The weather was rainy but the mood was cheerful and the message resolute as victims of violent crimes and their families joined law enforcement officials at Howell Park Saturday for a picnic with a theme that resonated for those who came.
They gathered for Baton Rouge’s second annual Crime Victims Awareness Picnic to talk about violent crime, its impact on victims and how to spark change.
“My baby brother Cornelius (Harris) was murdered in Baton Rouge, and he didn’t deserve that,” said Valerie Harris Washington, a resident of Wilson who attended the picnic.
She and five family members braved the stormy weather to represent the memory of Cornelius Harris, an Army veteran shot in Baton Rouge in 2009.
The Harris family members said functions like the picnic that help raise awareness about violence can ease the suffering of the victims and their families and are a way to educate others about the consequences of violence.
The picnic, themed “Engaging Communities, Empowering Victims,” showcased measures Baton Rouge law enforcement officials are taking to attain that goal.

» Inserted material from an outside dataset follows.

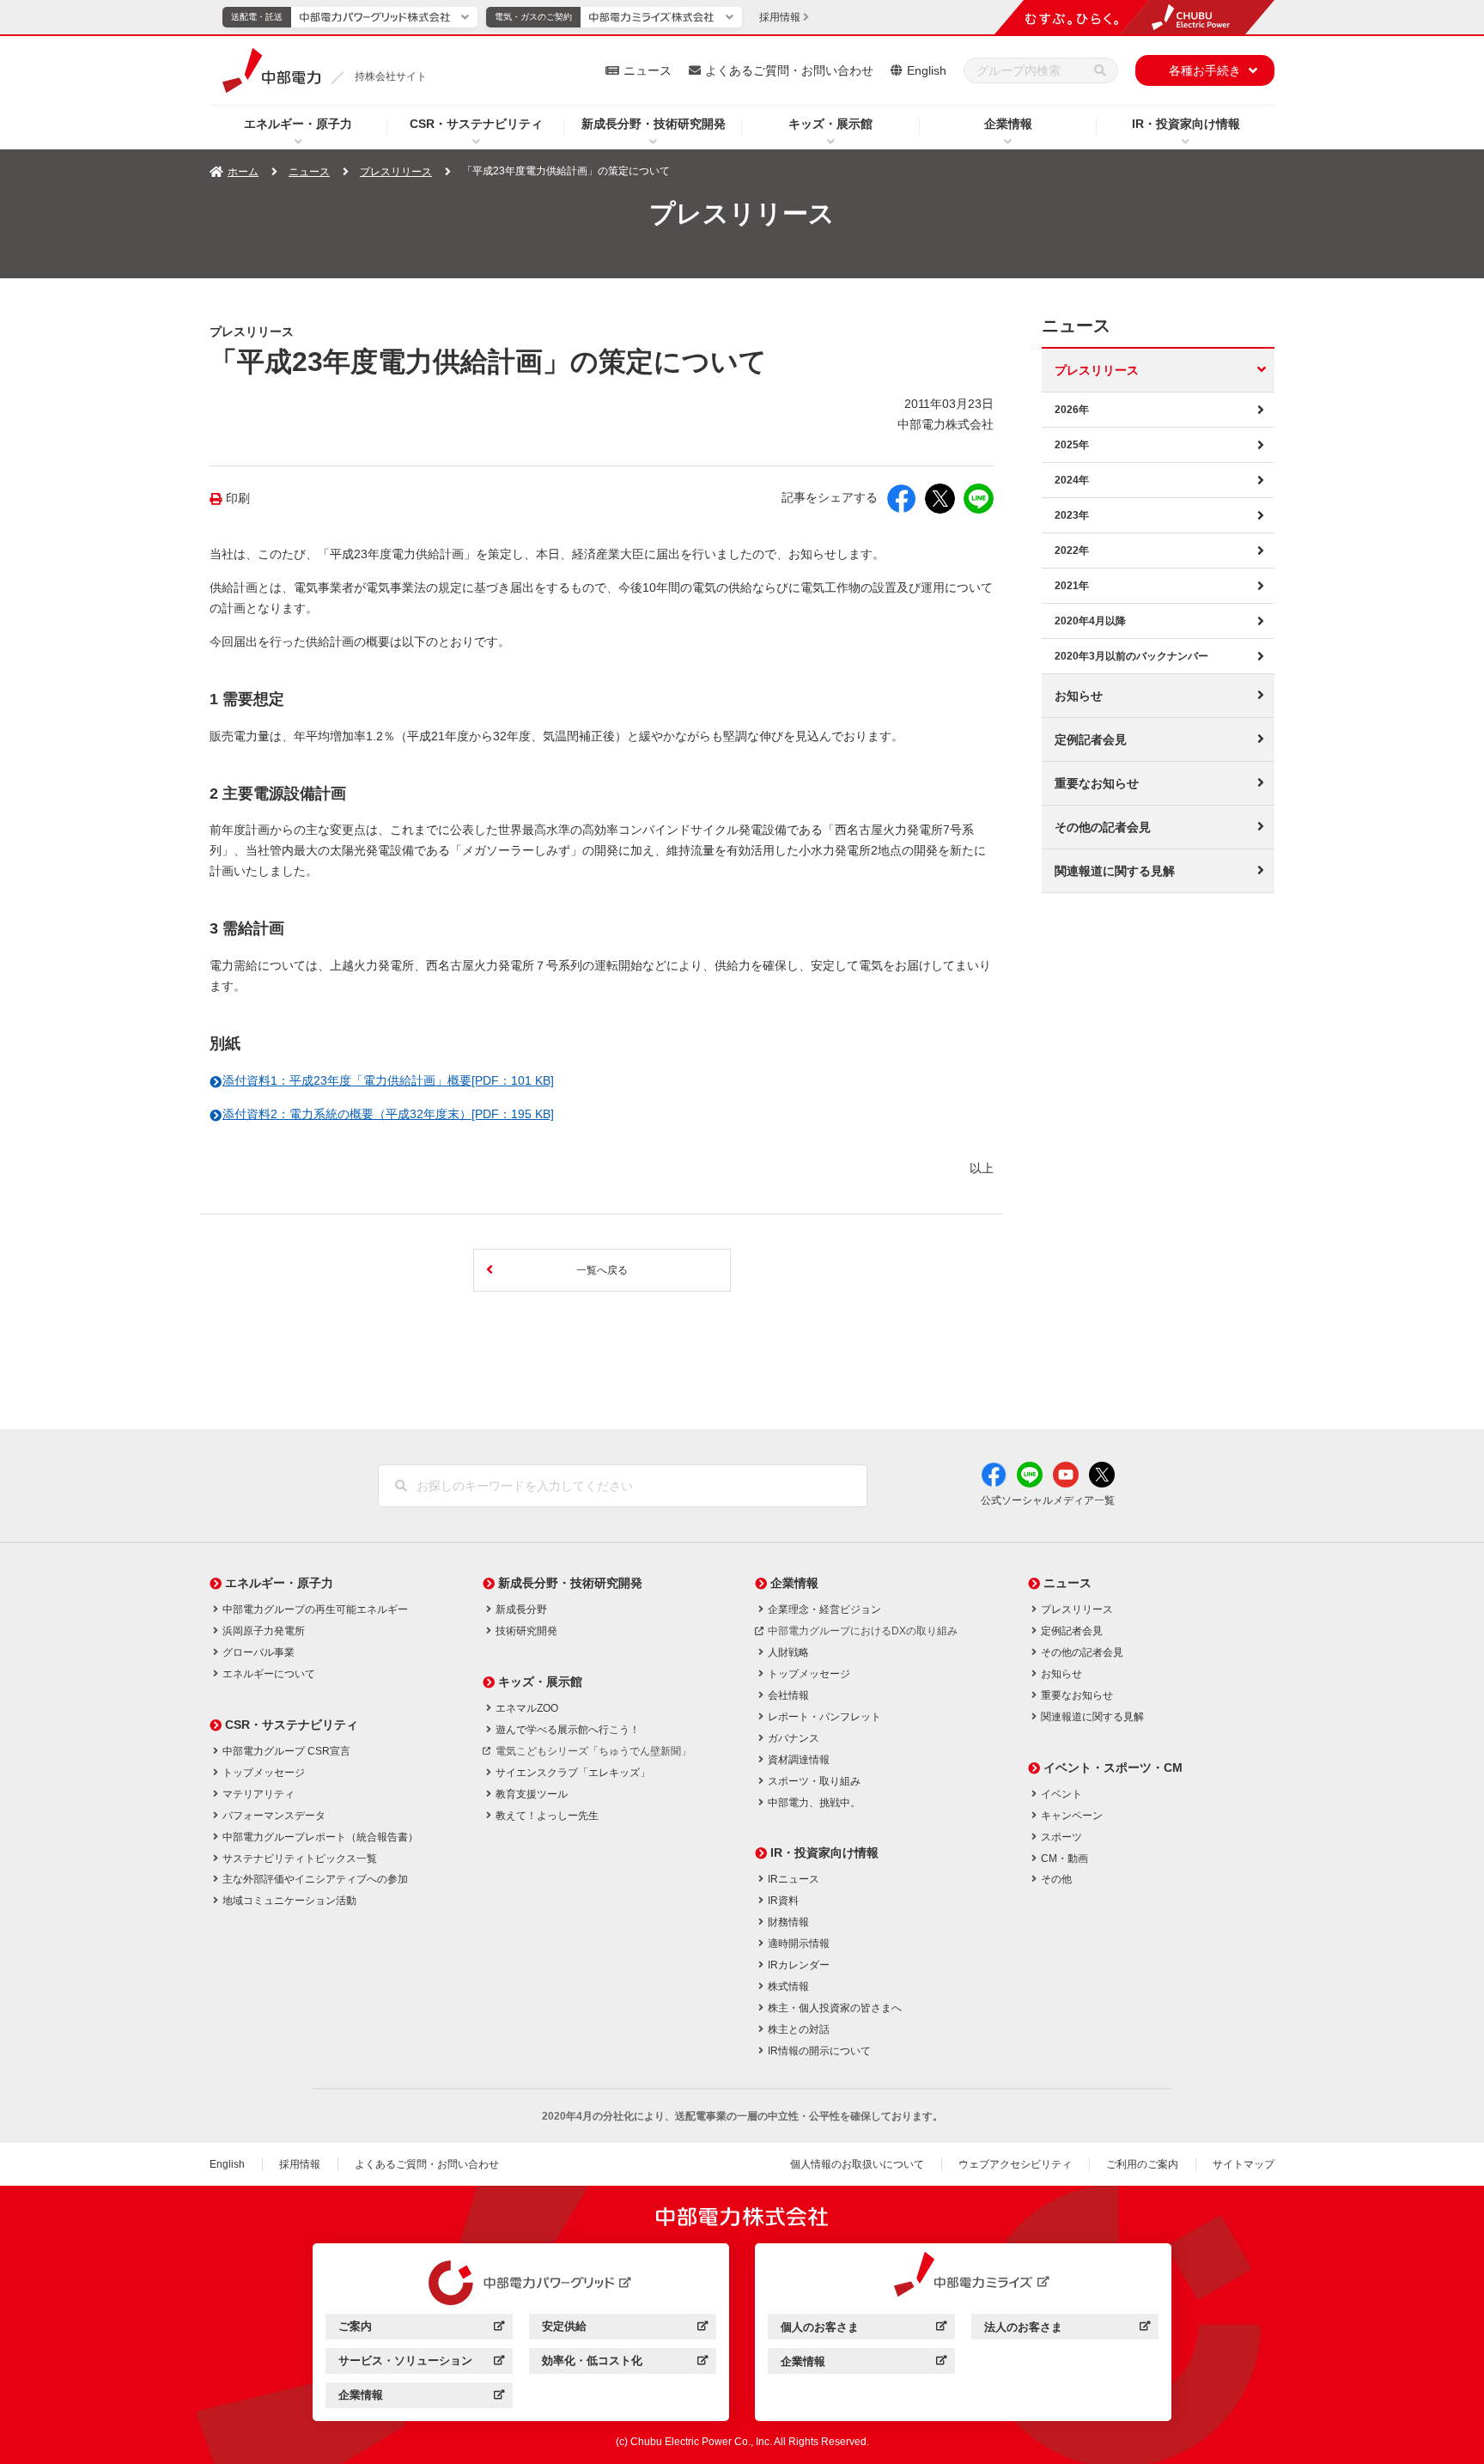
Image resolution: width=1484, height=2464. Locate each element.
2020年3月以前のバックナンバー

East Baton Rouge Parish District Attorney Hillar Moore III, whose office coordinated the picnic with the city Police Department’s BRAVE unit, said such events are working to not only educate the public but also help bring crime rates down.
Moore said data show crime decreases by 20 percent overall for six weeks in the immediate vicinity of events similar to the one on Saturday. A combination of the event itself and educational pamphlets distributed in adjacent neighborhoods make an impact, he said.
Further, he said events like the picnic offer an opportunity for neighborhood residents to view law enforcement in a different light.
“We’re here to show that we’re here for them, and we’re not going away,” Moore said. “We do care about these neighborhoods and care about these people.”
Employees of the District Attorney’s Office work regularly with the victims of violent crime. Members of the agency’s Victims Assistance Bureau assist them through court hearings, provide education and otherwise lend a helping hand during a difficult time.
Kayla Atkins said she found solace in the bureau in 2012 when she was shot four times by her then husband, Frank Atkins, which left her paralyzed and caused her to lose her unborn child.
“They talked to me during the trial and made sure everything was in place so that he could be convicted,” Kayla Atkins said.
Kayla Atkins was scheduled to speak at the picnic but was unable to attend. In a telephone interview, she described working closely with bureau employees during her ex-husband’s trial.
She said they helped her with paperwork and ensured the process was as seamless as possible while she recovered in the hospital.
“I’m very thankful for my experience,” Kayla said. “And now I’m able to speak at different events, helping others get out of the situation they are in.”